The Congregation of the Passion of Jesus Christ (Passionist) exists in the Church by keeping alive the Memoria Passionis in the life and apostolate of its members. This founding charism of St. Paul of the Cross comprises two dimensions that form a single way of becoming a Passionist – contemplation and apostolate. In 1958, the Passionists was established in the Philippines, particularly in the Local Church of Marbel, where they involved themselves in social advocacies until today. The Filipino Passionists attempted to be faithful to St. Paul of the Cross’ charismatic identity through its Catholic Mission to the Indigenous Peoples (CMIP) and the Passionist Center – Justice, Peace, and Integrity of Creation (PC-JPIC).

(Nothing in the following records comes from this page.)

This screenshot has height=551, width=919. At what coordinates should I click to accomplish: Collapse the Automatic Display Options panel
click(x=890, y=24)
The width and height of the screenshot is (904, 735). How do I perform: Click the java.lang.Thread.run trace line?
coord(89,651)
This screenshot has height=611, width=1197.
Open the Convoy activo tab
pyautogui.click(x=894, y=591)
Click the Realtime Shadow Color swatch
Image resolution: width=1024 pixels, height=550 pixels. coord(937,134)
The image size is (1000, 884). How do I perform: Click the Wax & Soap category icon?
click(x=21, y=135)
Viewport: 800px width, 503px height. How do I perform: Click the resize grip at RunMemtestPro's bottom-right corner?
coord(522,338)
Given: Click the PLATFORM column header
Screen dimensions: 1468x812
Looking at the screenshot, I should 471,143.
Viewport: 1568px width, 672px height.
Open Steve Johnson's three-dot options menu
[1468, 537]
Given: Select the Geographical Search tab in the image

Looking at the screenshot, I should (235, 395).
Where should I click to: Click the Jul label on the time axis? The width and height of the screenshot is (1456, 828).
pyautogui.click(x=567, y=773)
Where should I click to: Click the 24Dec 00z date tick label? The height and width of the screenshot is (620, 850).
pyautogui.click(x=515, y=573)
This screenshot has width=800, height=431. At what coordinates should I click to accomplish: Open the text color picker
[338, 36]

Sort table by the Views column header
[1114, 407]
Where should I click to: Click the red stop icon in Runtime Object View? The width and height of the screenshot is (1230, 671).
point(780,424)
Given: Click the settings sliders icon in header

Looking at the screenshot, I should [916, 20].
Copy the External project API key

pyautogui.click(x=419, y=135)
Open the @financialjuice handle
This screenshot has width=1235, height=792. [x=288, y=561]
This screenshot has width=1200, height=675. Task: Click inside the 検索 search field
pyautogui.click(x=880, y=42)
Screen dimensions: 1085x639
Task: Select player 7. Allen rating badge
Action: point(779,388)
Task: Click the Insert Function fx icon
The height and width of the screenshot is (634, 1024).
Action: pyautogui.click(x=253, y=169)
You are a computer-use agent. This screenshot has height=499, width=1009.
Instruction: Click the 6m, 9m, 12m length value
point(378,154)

However, with their involvement in the social advocacy ministries, a seeming dichotomy between apostolate and contemplation is discernible. Thus, the question of creative fidelity was juxtaposed to the ongoing ministerial appropriation of the Passionists in the Philippines. How have the Filipino Passionists contextualized their charism of Memoria Passionis in their social advocacy ministries today?
Through the documents produced by the Congregation and the experiences of the Filipino missionaries who worked in the social advocacy ministries, the author discovered that the Filipino Passionists had oriented these ministries to the principles of contemplation and apostolate as manifested in their charismatic identity. CMIP and PC-JPIC showed these dialectics in their life of prayer, their solidarity with the poor, their proclamation of the Gospel of the Cross, and their services to the IPs and the Earth. This is further realized by the following findings: 1) Memoria Passionis remains the fundamental principle of all Passionist ministries; 2) proclamation of the Gospel of the Cross is re-imagined in the social advocacy ministries; 3) solidarity is a requisite to becoming a Passionist; and 4) social advocacy ministry is a Passionist spirituality – the locus of encountering the Crucified Christ.